Humans can identify objects at a glance. It has been proposed that in order to achieve such fast and accurate recognition, the visual system uses coarse information to rapidly activate a rough estimate about the content of a visual input (e.g., “a dog?” “a kitchen?”; Bar 2003; Neisser 1967; Oliva 2005; Potter 1975). This approximation of visual input at a glance, or gist (Oliva 2005), can be verified and refined when fine image details are processed. By first relying on gist, observers can extract meaningful information from complex visual inputs (Bar 2004; Potter 1975). For instance, observers can categorize scenes or faces on the basis of the overall image structure (Schyns and Oliva 1994; Schyns and Oliva 1999) and can detect whether a particular type of object is present in a scene (Davenport and Potter 2004; Fabre-Thorpe, Delorme, Marlot, and Thorpe 2001; Joubert, Rousselet, Fize, and Fabre-Thorpe 2007; Mack and Palmeri 2010), even when the images are presented briefly (e.g., for 20–80 ms). The concept of gist is central to visual cognition, but it remains elusive how exactly gist may facilitate object recognition.

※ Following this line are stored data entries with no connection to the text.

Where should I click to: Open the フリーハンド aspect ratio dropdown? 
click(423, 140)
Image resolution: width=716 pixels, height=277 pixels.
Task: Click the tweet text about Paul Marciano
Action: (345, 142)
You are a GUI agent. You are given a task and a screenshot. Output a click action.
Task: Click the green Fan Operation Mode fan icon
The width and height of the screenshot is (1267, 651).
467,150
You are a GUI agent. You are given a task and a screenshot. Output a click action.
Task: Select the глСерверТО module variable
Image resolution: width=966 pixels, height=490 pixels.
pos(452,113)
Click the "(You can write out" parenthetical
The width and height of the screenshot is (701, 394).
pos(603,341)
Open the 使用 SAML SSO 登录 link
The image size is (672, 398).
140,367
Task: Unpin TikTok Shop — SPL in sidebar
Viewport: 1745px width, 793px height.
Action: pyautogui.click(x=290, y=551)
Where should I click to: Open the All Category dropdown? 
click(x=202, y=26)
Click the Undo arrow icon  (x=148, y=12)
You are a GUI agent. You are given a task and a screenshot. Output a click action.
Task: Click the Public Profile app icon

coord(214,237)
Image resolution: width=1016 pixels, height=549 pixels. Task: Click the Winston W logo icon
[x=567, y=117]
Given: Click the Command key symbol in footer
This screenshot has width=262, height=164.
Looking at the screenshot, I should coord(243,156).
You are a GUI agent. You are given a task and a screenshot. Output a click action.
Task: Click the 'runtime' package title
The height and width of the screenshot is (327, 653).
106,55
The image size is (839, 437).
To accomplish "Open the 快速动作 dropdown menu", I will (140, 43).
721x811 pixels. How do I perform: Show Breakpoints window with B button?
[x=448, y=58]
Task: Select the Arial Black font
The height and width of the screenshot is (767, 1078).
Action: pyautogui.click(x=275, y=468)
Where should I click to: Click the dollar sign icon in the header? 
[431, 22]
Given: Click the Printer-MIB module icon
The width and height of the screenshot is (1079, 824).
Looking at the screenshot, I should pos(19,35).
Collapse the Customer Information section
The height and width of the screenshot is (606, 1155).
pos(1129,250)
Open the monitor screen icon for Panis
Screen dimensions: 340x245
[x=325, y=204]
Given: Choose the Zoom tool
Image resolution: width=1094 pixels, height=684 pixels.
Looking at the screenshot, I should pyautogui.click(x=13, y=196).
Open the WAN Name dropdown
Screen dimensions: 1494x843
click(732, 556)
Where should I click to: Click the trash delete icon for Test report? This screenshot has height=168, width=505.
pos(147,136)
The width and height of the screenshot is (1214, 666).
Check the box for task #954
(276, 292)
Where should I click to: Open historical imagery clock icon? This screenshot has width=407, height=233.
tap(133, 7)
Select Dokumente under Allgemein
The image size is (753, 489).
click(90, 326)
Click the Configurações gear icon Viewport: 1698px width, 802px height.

Objects are often quickly recognized at the basic level (e.g., dogs, cats), which is the level that is most informative for discrimination among categories (as compared with the superordinate level—e.g., living vs. nonliving things—or the subordinate level—e.g., beagle vs. collie; Jolicœur, Gluck, and Kosslyn 1984; Rosch, Mervis, Gray, Johnson, and Boyes-Braem 1976). Because objects within a basic-level category typically share similar features, whereas objects from different basic-level categories have more distinct features (Rosch et al. 1976), it is often possible to recognize objects at the basic level on the basis of the knowledge about the global object shape (Bar 2003; see also Oliva and Torralba 2006). It is also possible that memory representation of an object category evolves from previous encounters with various instances from that category, and that it subserves recognition of new instances of objects from that category. During early processing, a gist representation derived from the low spatial frequencies (LSFs) of images may be particularly useful for generating initial guesses about object identity (Bar 2003), since LSFs are often perceptually available faster than fine image details, or high spatial frequencies (HSFs; Breitmeyer 1975; Gish, Shulman, Sheehy, and Leibowitz 1986). We propose here that a gist representation will be flexible and resilient to slight changes in visual details. Specifically, LSF information may accommodate the differences between exemplars of a category and between adjacent views of a single object. Although HSF information is useful for differentiating similar exemplars within a category (e.g., beagle, collie; Collin and McMullen 2005), LSF information may be sufficient for a generic estimate of the category to facilitate recognition (Bar 2003).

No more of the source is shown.